• _LISTED RECORDS_:
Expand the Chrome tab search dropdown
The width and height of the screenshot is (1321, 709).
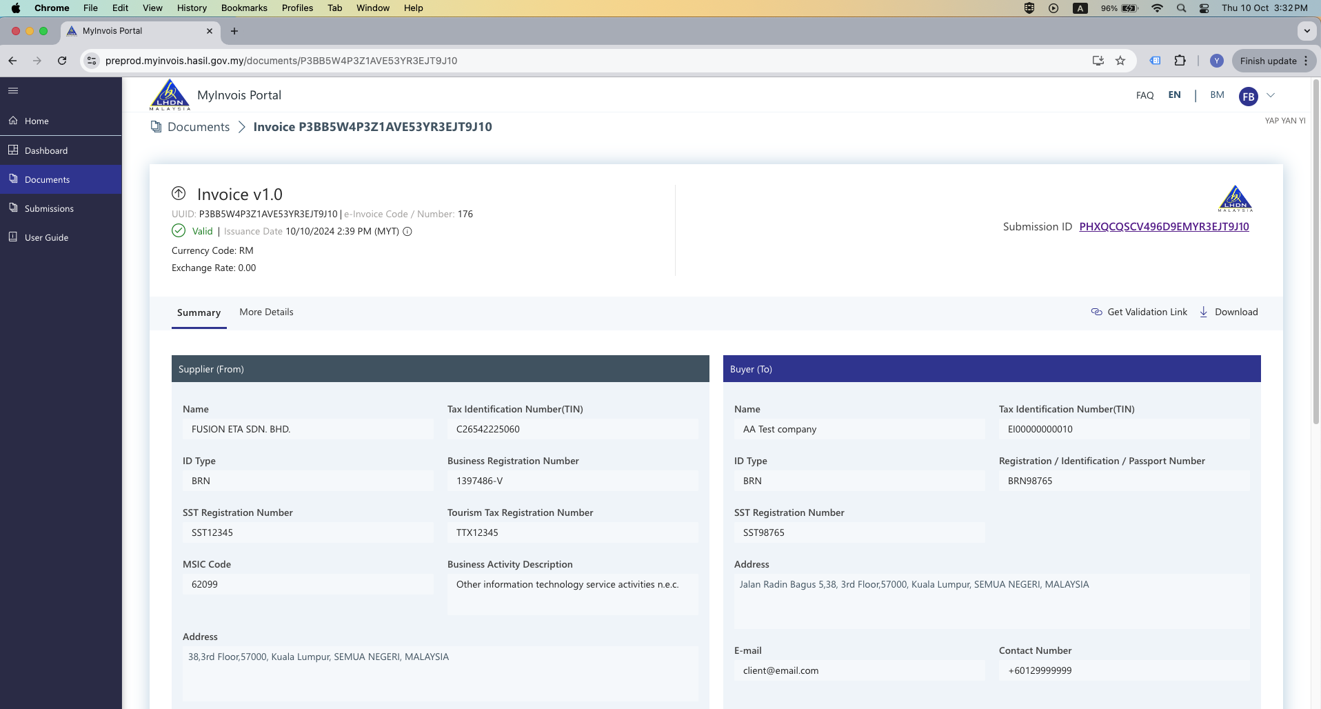(x=1307, y=31)
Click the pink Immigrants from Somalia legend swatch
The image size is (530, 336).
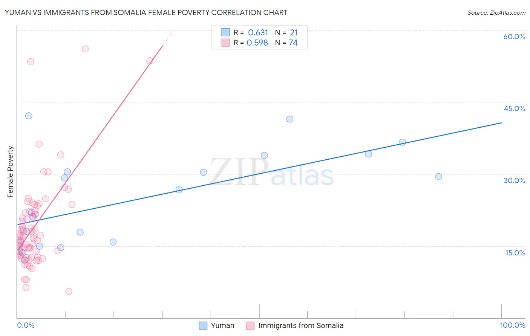[250, 325]
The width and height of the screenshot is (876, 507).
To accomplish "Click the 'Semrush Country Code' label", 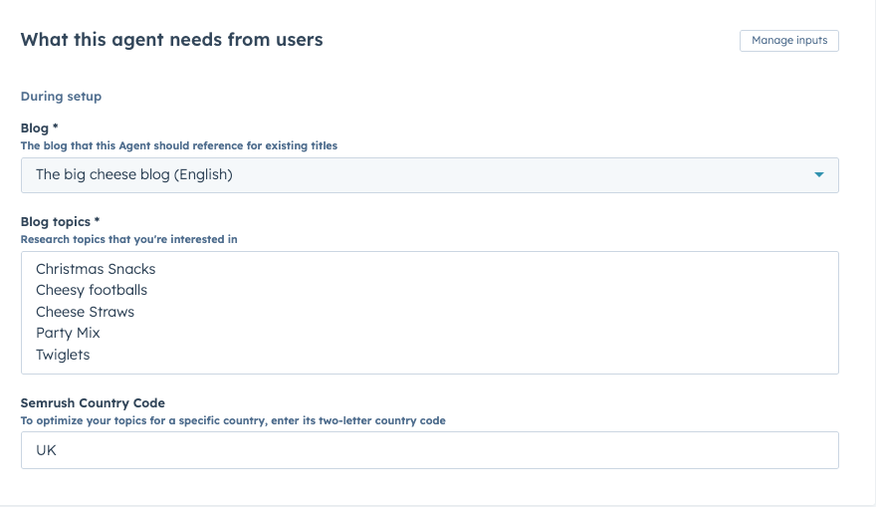I will click(x=93, y=403).
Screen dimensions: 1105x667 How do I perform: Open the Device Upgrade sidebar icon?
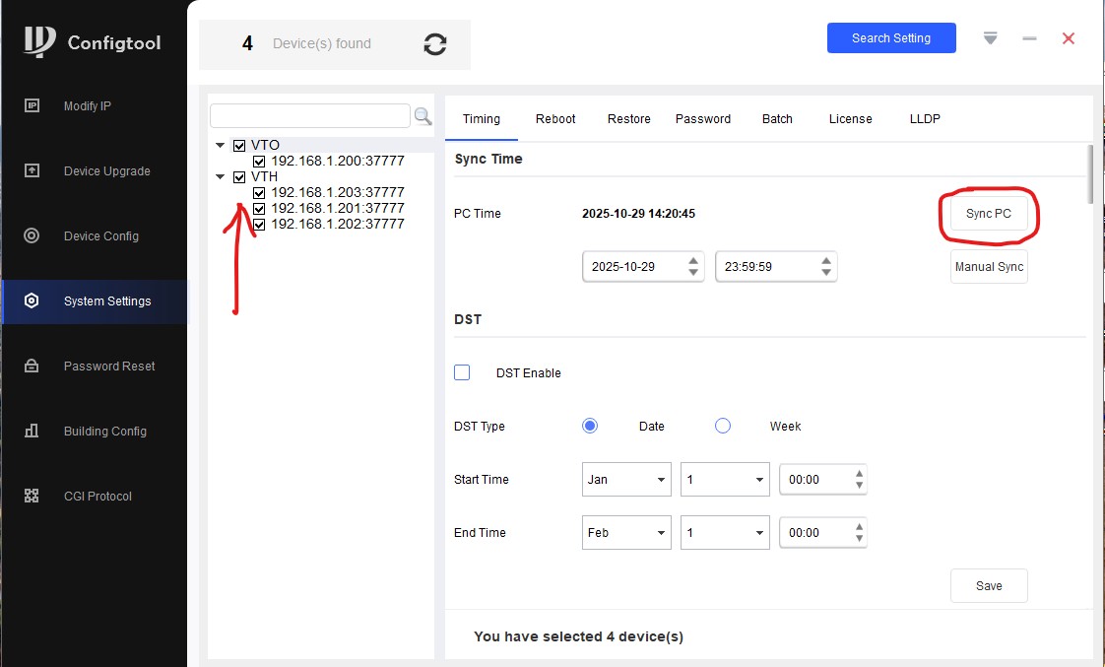(32, 171)
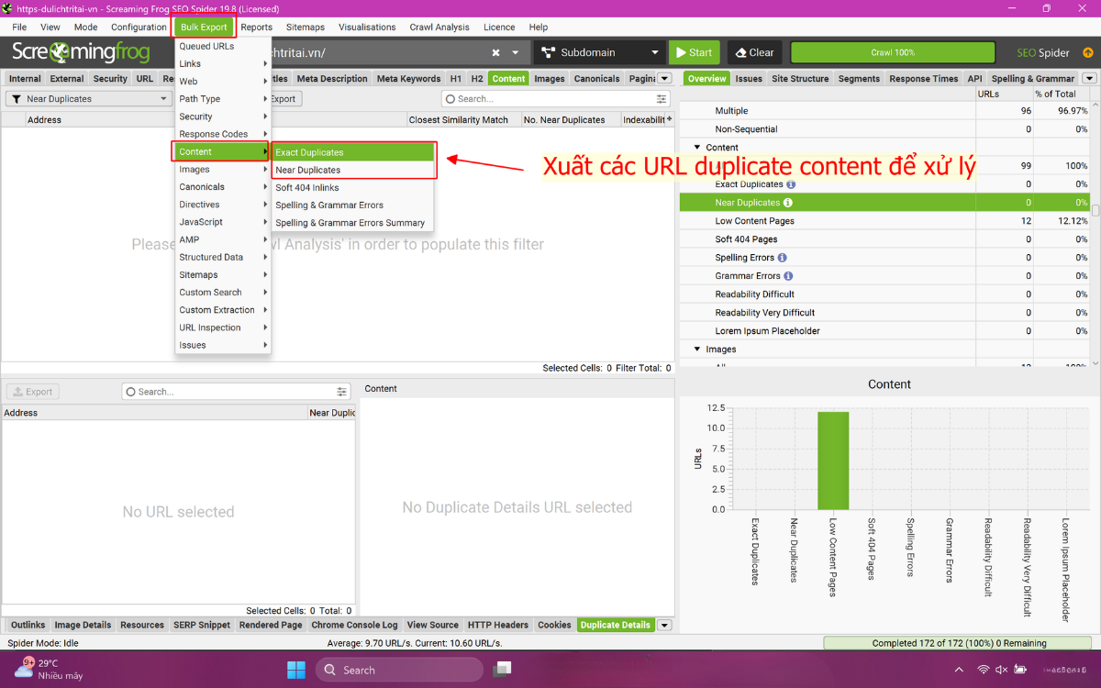1101x688 pixels.
Task: Open the Reports menu
Action: pyautogui.click(x=256, y=27)
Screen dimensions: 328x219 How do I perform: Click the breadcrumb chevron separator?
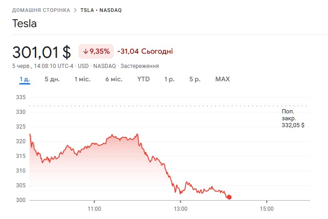75,10
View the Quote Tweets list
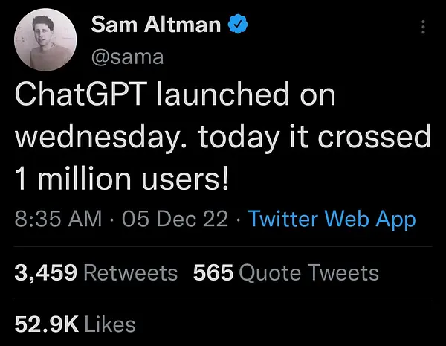The width and height of the screenshot is (446, 346). (286, 273)
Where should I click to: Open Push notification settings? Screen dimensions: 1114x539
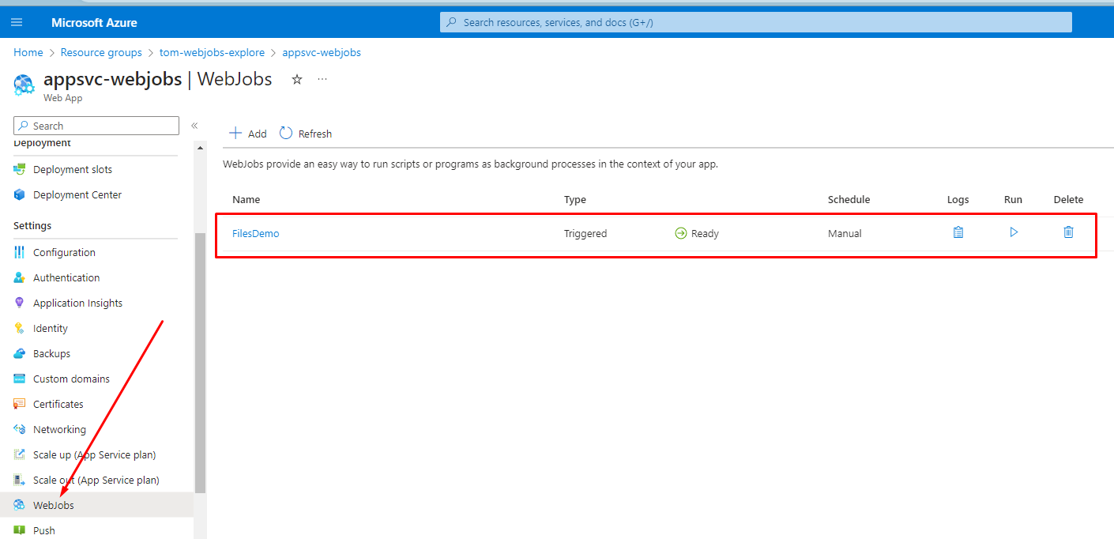pos(43,530)
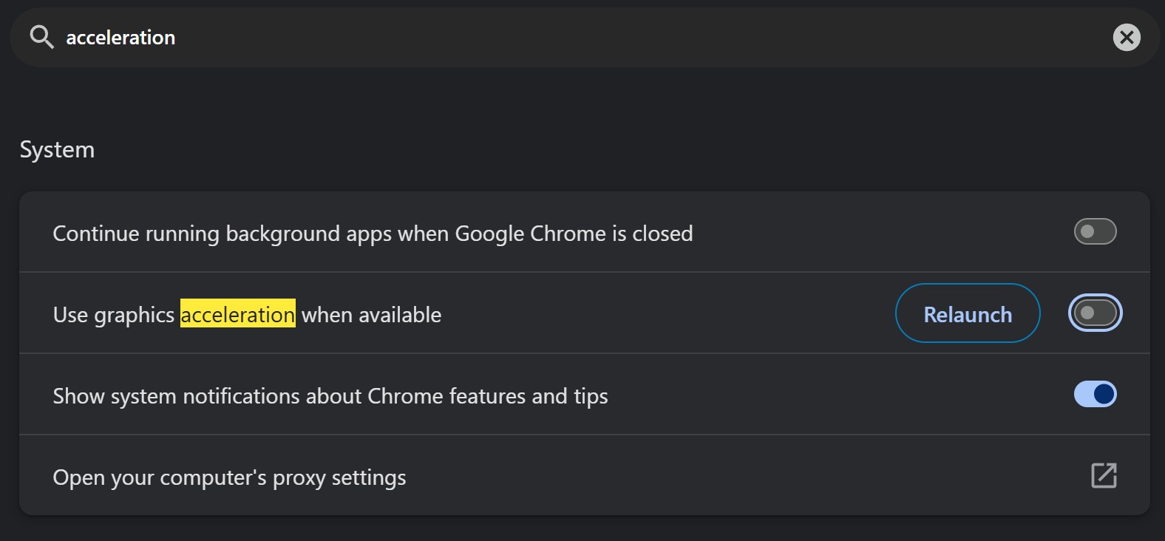Click the "System" section heading
1165x541 pixels.
57,150
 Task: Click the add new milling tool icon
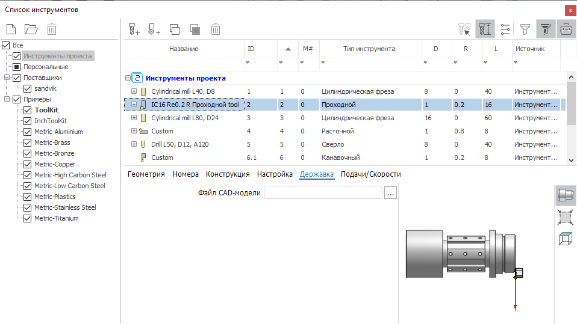pyautogui.click(x=134, y=29)
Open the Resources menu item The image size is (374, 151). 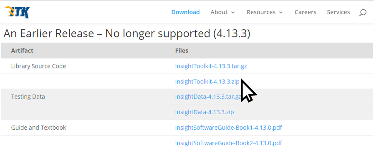[x=261, y=12]
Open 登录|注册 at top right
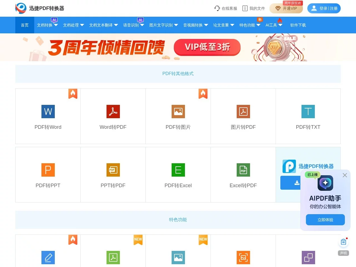This screenshot has width=356, height=267. (324, 8)
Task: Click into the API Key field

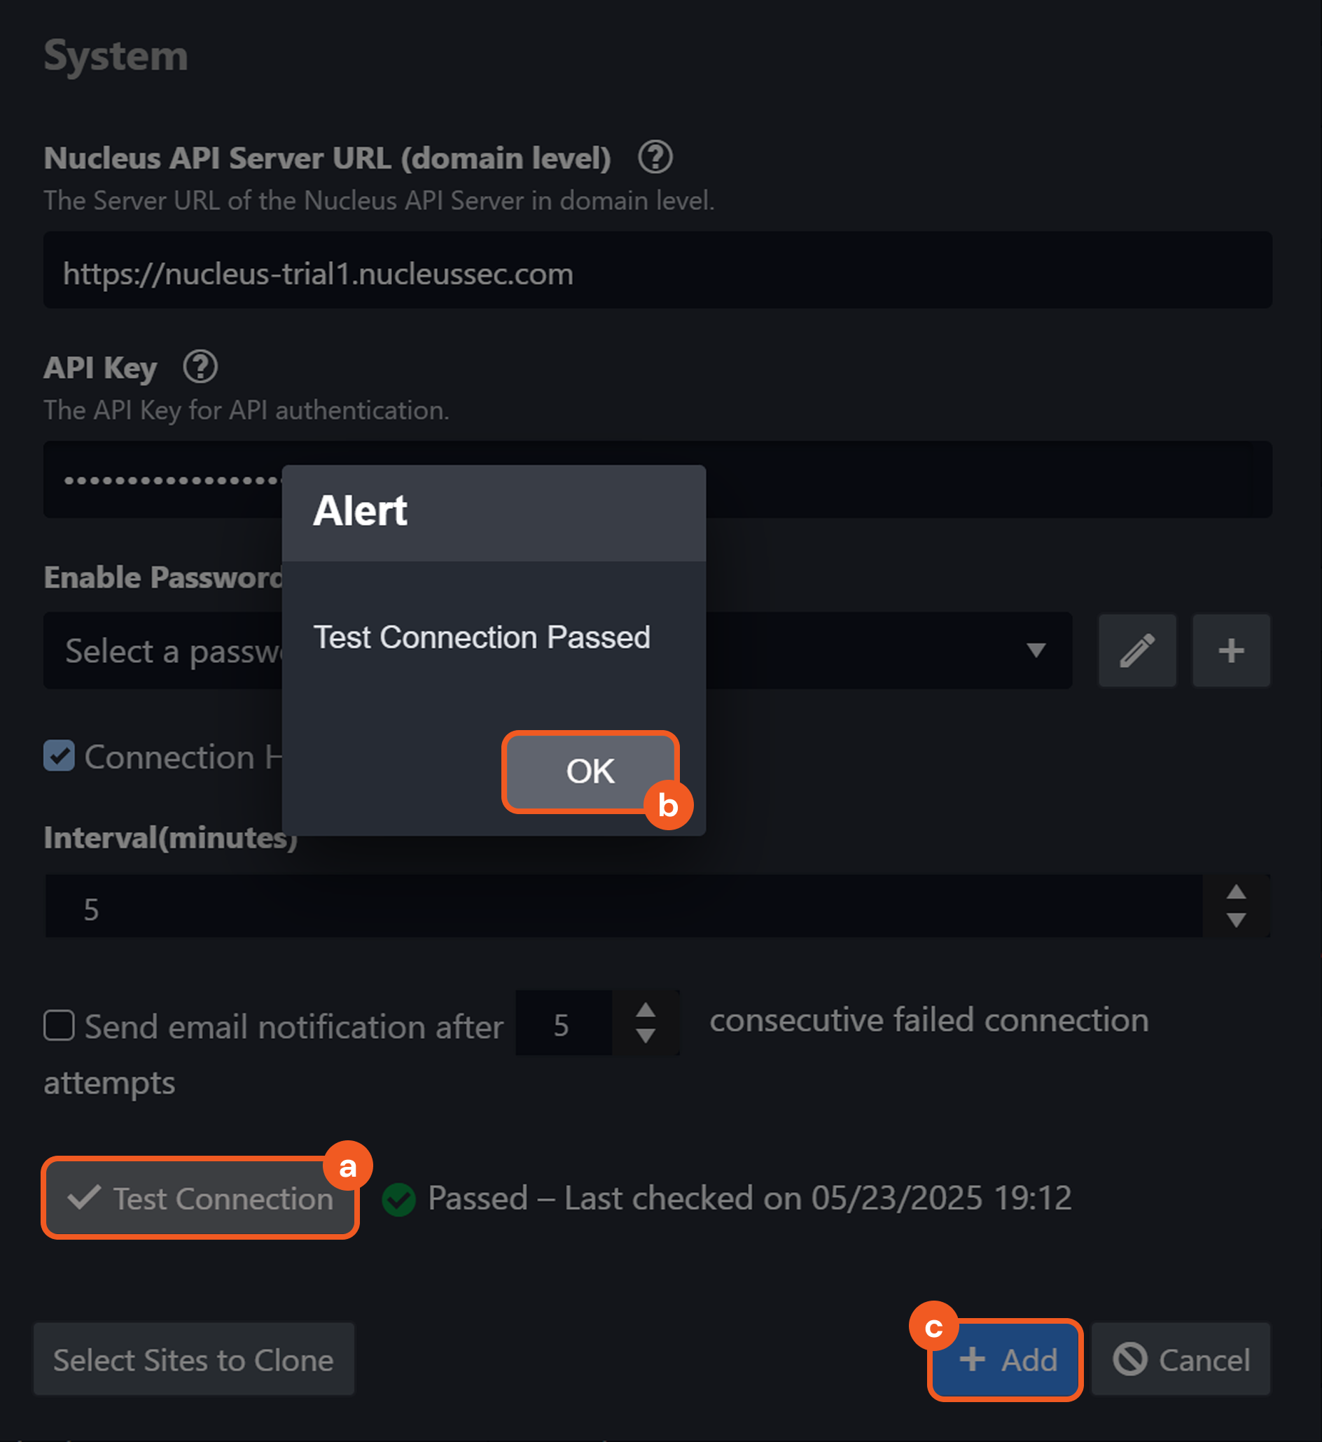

• _DIRECTIONS FOR THIS TASK_: Please write out only the material above, exactly, from its first line through the line that contains "The width and height of the screenshot is (876, 507).", and include no pictures.

• _ANSWER BOX_:
Expand the Chrome tab search dropdown
The width and height of the screenshot is (1321, 709).
(x=1307, y=31)
Click the pink Immigrants from Somalia legend swatch
The image size is (530, 336).
[250, 325]
The width and height of the screenshot is (876, 507).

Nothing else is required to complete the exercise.